> [Source extract]
☆ ☆ ☆ ☆ ☆

Why is this J function not running?
-
21-09-2019 - |
Question
I am attempting to learn J and the book I am using says this is the proper way to define a monadic function
function =: 3:0 function statements
so I followed this format and wrote the folding code. Can you tell me why this is throwing a syntax error when I try to call it with input but if I just call p it returns 3
h=:>:@i.@<.@-: :[: NB. gets all integers less than half of the input :[: forces error if used dyadicly
d=:(0&=|)~ h :[: NB. gets list where if one is set that index from h was a factor of the input y :[: forces error if used dyadicly
p=: 3:0 NB. tells us p is a monadic function
t =: d y
a =: i. 1
while. 1<#t
if. t~:0
a =: a, #t
end.
t=: _1 }. t NB. found first mistake wrong bracket but fixing that doesn't fix it
end.
a*1
)
NB. p gets a list of all integers that are factors of y
p 4
| syntax error
| p 4
p
3
NB. h and d run fine
h 4
1 2
h 7
1 2 3
d 7
1 0 0
d 4
1 1
Solution
Firstly, 3:0
parses like (3:) (0)

☆ ☆ ☆ ☆ ☆

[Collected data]
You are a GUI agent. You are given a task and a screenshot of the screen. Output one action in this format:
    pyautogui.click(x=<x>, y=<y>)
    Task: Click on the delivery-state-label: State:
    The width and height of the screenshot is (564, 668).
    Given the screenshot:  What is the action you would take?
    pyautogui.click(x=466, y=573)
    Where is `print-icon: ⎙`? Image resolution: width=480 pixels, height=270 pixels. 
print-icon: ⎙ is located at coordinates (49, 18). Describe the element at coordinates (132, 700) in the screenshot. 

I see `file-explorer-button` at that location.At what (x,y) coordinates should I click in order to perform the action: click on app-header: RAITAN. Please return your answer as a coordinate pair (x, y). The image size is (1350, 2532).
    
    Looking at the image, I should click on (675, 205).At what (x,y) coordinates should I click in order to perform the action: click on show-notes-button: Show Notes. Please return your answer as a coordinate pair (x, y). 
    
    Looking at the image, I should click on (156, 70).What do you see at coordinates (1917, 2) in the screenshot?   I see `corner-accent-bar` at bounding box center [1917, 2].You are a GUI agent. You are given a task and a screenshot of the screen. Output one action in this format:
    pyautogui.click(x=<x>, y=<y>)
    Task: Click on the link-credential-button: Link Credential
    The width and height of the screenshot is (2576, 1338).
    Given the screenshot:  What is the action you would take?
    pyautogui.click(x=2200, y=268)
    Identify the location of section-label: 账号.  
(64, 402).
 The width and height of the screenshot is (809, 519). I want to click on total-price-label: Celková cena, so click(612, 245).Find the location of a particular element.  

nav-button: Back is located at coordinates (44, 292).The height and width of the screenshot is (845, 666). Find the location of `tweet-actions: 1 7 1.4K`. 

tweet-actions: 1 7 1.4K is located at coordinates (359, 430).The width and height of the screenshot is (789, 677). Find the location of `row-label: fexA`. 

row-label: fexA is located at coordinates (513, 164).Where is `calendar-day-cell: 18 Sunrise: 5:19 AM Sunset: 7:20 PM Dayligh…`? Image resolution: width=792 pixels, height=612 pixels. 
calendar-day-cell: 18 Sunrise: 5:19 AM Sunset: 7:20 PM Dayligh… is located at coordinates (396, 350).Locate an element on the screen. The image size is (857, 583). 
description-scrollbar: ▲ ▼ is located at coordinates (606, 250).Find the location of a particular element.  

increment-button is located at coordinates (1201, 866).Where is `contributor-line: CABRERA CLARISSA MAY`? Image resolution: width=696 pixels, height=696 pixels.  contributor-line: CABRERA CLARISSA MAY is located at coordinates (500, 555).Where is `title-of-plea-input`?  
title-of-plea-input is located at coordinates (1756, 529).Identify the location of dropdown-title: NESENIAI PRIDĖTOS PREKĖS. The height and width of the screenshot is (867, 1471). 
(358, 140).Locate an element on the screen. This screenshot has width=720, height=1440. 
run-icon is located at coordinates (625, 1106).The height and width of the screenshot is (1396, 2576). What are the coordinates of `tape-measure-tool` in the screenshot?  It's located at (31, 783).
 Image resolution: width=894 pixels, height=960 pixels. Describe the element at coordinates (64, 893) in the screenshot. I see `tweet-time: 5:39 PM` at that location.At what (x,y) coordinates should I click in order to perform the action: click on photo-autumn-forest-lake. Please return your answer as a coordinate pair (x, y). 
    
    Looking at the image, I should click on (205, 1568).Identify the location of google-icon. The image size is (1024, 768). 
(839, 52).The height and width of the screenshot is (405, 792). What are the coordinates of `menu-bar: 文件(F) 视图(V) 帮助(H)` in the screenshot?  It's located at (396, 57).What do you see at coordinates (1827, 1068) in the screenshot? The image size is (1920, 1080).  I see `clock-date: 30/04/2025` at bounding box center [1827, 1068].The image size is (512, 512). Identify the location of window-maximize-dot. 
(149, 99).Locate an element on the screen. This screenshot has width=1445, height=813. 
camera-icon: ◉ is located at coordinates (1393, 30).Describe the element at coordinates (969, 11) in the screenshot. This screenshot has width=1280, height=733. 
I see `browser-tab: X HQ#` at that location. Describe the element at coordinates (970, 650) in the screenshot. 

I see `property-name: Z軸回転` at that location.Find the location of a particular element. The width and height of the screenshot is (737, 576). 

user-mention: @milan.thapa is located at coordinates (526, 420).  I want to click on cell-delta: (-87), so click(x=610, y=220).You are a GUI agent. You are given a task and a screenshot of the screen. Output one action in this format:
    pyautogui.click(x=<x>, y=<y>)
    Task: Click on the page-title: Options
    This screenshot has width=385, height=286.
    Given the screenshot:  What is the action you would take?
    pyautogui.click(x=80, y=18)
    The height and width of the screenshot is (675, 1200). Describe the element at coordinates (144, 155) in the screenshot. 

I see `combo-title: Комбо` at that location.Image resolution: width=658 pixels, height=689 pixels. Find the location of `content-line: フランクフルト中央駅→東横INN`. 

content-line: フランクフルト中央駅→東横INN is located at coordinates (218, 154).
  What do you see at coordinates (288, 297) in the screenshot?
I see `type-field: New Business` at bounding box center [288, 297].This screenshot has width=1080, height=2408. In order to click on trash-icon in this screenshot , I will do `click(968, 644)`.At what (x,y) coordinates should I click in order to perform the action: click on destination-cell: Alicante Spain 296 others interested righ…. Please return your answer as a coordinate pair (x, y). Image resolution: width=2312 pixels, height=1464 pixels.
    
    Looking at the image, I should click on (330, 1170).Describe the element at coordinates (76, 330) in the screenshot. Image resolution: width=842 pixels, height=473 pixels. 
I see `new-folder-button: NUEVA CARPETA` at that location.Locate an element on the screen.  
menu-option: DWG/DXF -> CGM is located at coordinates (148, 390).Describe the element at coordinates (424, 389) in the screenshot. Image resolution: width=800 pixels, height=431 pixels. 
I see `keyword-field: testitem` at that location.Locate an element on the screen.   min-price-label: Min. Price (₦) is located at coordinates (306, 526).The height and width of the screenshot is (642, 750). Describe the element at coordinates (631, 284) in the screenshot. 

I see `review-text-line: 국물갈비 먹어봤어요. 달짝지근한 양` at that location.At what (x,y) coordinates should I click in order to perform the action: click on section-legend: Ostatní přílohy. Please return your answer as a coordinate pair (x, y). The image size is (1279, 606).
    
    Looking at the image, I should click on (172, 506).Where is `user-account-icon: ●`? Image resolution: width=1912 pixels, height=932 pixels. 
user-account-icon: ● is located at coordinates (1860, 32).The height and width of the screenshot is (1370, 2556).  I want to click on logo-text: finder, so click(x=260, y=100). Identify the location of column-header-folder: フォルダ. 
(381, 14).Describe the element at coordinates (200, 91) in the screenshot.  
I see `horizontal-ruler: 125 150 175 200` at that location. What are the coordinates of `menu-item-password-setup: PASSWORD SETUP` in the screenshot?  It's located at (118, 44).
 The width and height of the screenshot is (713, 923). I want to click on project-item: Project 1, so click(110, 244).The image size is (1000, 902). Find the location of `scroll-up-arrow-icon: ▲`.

☆ ☆ ☆ ☆ ☆

> [Tasks and exercises]
(A) In the J forum thread, what does the solution say 3:0 parses like?
(B) Write a continuation of the J forum thread, starting right after its last line.
The rows are not needed for these tasks.

> [Written answers]
(A) It parses like (3:) (0).

(B)
, i.e. the monad "3:
" applied to the noun "0
". That's not what you want; for definitions, you want to use the dyad ":
", so you need to separate it from the 3
with a space.
Secondly, you should use =.
instead of =:
inside the definition, as t
and a
are local variables.
Several parts can be simplified:
d =: 0 = h | [ NB. does h y divide y
p =: d # h NB. select d y from h y
Same functionality as before, but clearer and faster.
OTHER TIPS
I figured it out sort of I get a stack error instead of a syntax error with monad define instead of using 3:0. I still have to work out a few kinks but I'm making progress.
h =:>:@i.@<.@-:
d =:(0&=@|)~ h
p =: monad define
t =: d y
a =: i.0
while. 1<#t do.
if. {:t~:0 do.
a=:a, #t
end.
t=: _1 }. t
end.
a
)
my latest attempt is a good deal close getting a value error now. Still not sure why its failing but I'll get it soon. I figured it out I was forgetting the required do. after the conditionals adding them fixes everything.